Re: Report: 3 Amtrak workers in fatal 2016 crash had used drugs
Author: BOB2
Date: 01-28-2017 - 11:46
Interesting statistic "43%" increase in positives from the 50,000 random tests....so what exactly does that mean if you actually passed statistics?
What percentage of the 50,000 actually tested positive?
How many actual total positive tests was that?
Because, if say 100 of the 50,000 tested positive last year, that would be .002%, and this year, if 143 out of 50,000 tested positive, that would indeed be a "43%" increase in positive tests. But, the total number testing positive would only rise to .00286%......of those 50,000 tested.
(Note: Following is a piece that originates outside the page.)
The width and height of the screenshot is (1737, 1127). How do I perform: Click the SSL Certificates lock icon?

So how is the sampling variation to be expected based on this and previous testing years? And, what was the "bound of error" for the likely variation of the samples around the "true" mean change to determine rejection of the null hypothesis, that there was really no significant statistical change in the actual "mean" level of drug use in the population as a whole, as opposed to the tiny change in the sampling?
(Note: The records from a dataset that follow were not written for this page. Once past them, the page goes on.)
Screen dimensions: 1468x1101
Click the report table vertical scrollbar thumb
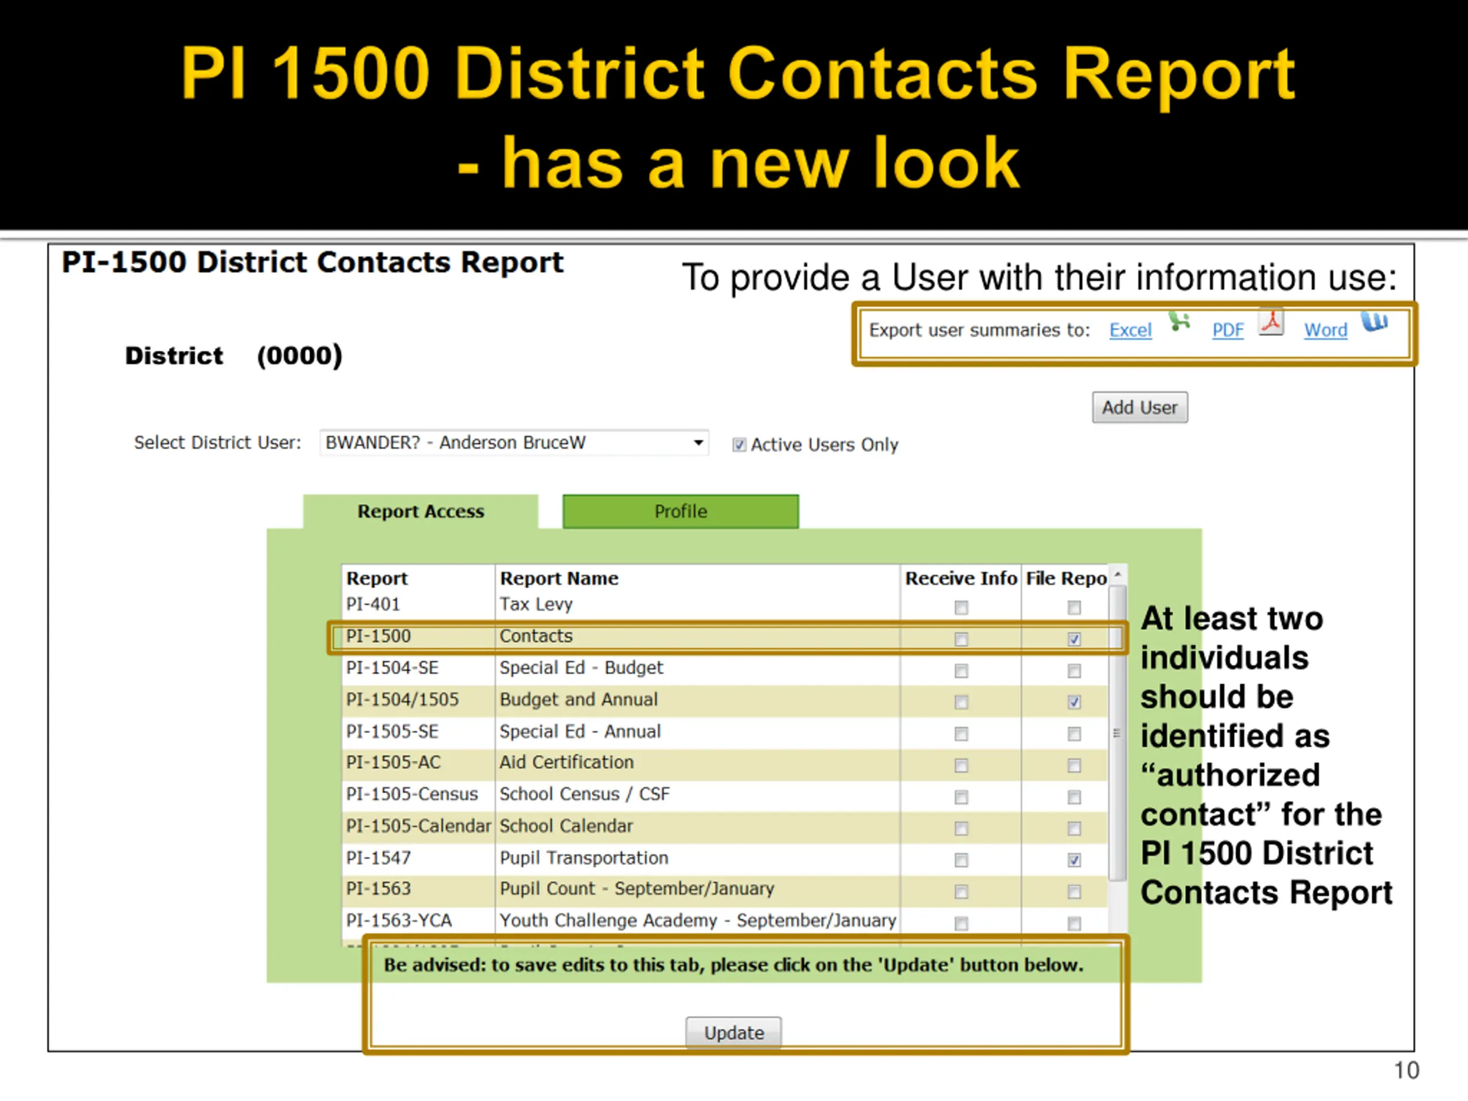click(x=1118, y=733)
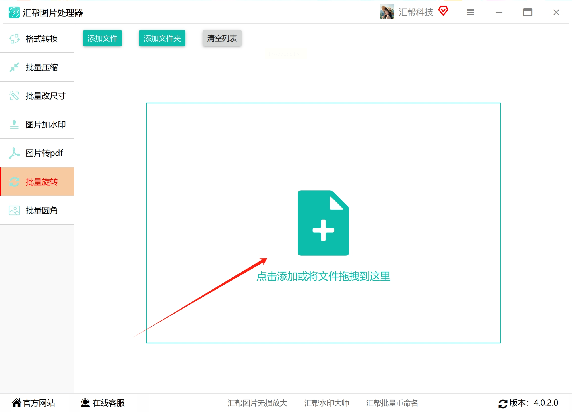Click the 添加文件夹 button
This screenshot has width=572, height=412.
tap(162, 38)
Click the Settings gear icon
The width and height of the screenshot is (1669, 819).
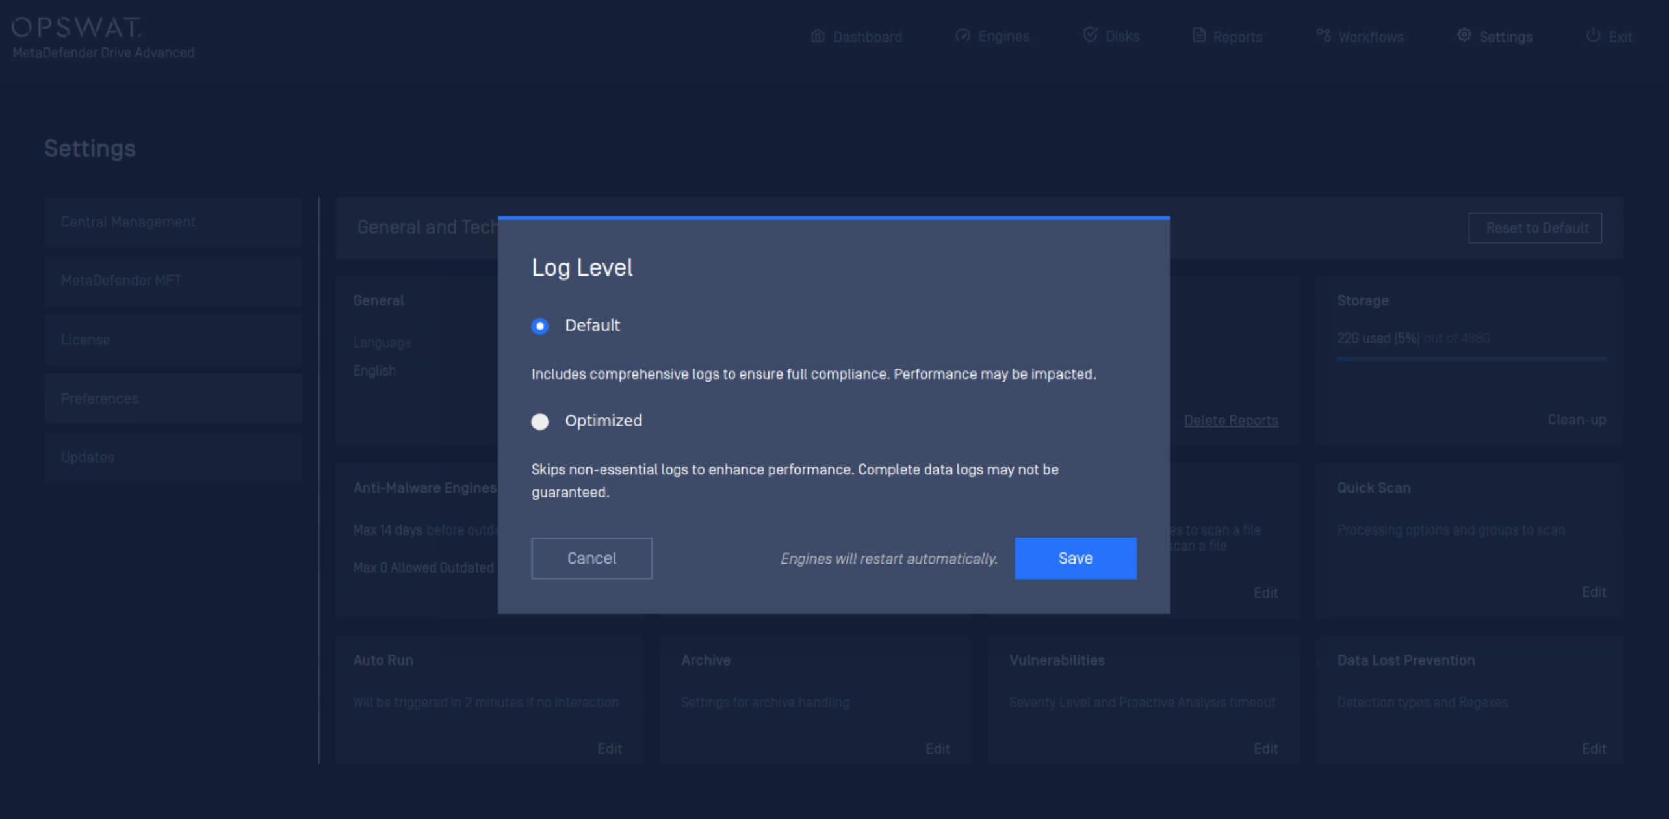[x=1464, y=36]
Since, reporting that this may be "white noise" (variation around the actual mean from multiple samples) doesn't make for as good of "story", the editors clearly needed a "bigger" number for that dramatic effect. And, doesn't the editor have a duty to pander to the truly ignorant with a "big" headline "number", and after all, 43% is a much bigger "number" than .00286%......, right? Wrong.....!
Of course, without know the base sampling numbers from which that percentage was calculated, and knowledge of the bound of error, based on this and previous sampling, it is meaningless bull$hit, for making any meaningful statistical inference as to this purported change in the overall level of purported drug use in the RR industry.
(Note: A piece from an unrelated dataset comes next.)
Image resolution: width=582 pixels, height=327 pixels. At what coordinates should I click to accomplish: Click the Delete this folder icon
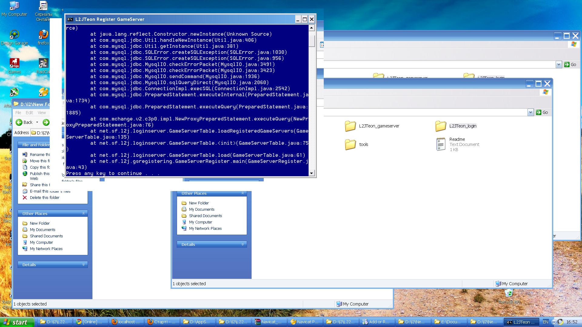25,197
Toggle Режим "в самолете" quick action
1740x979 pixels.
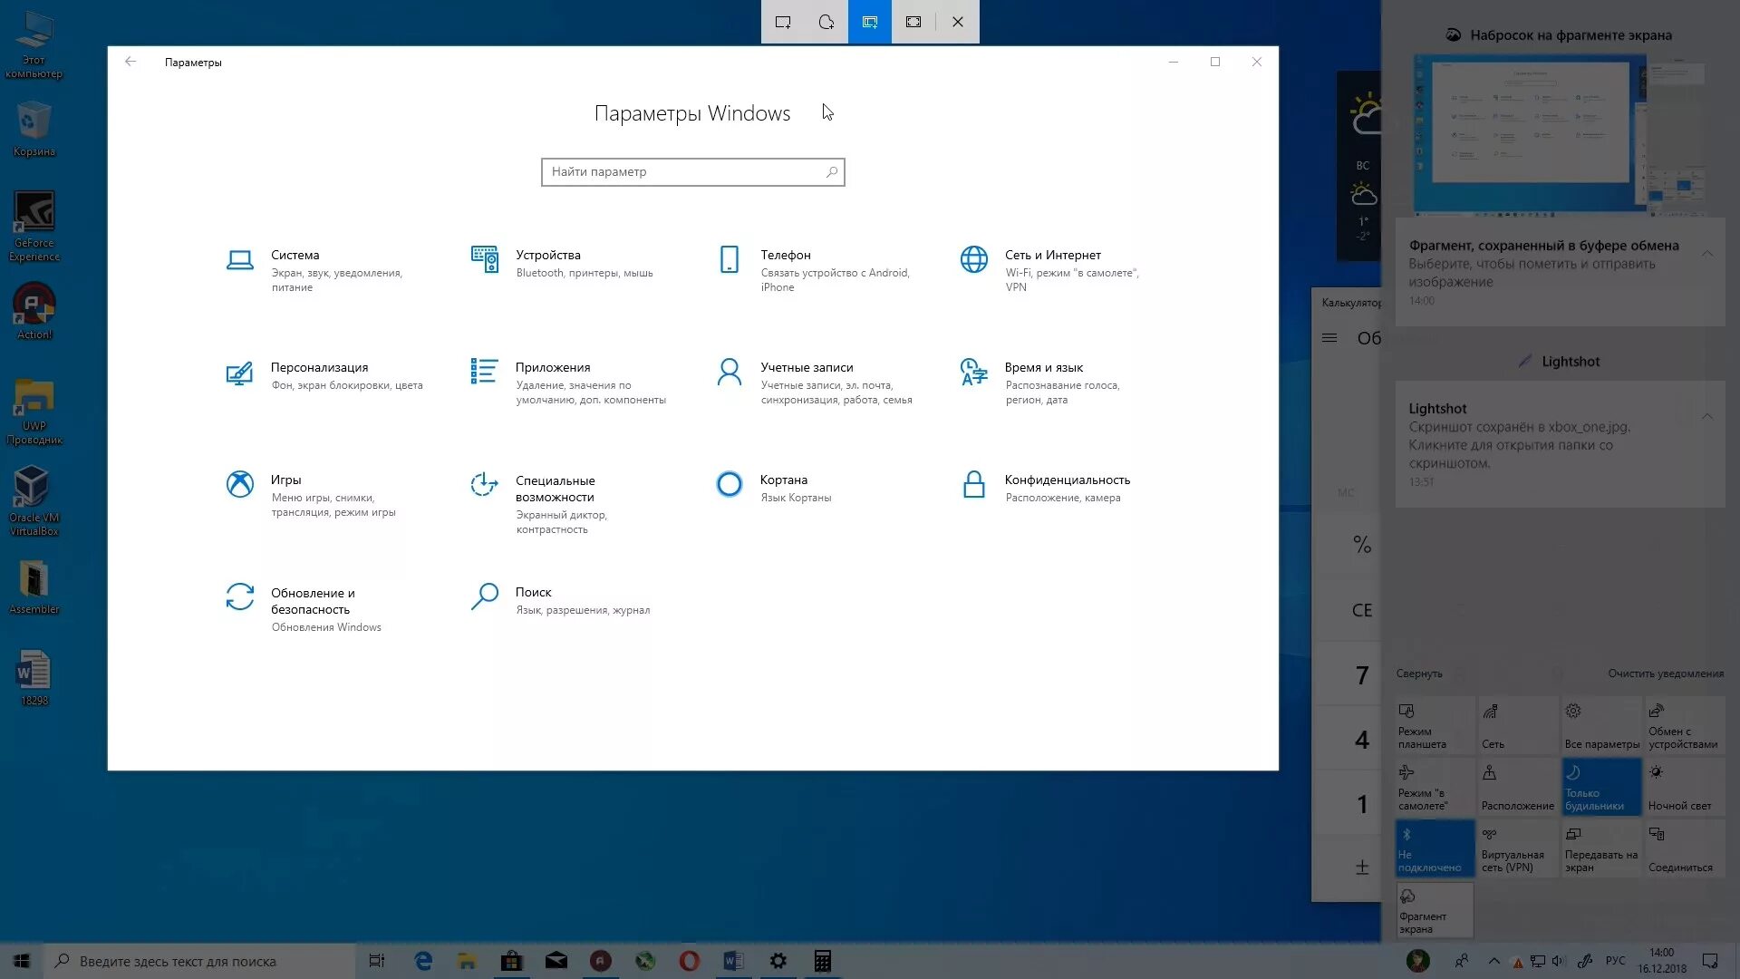(x=1434, y=787)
There have been tragic consequences of drug and alcohol impairment in the RR industry and it is an important subject. That selective number, which itself may have no meaning at all, used to "sex up" (as the Brits like to say) a story, does this serious issue a disservice.
But. based upon some of these goofier responses this post has elicited, it does appear, that for agitprop (old fashioned Soviet style "agitation and propaganda") purposes, such dubious statistical nonsense appears to work quite well though.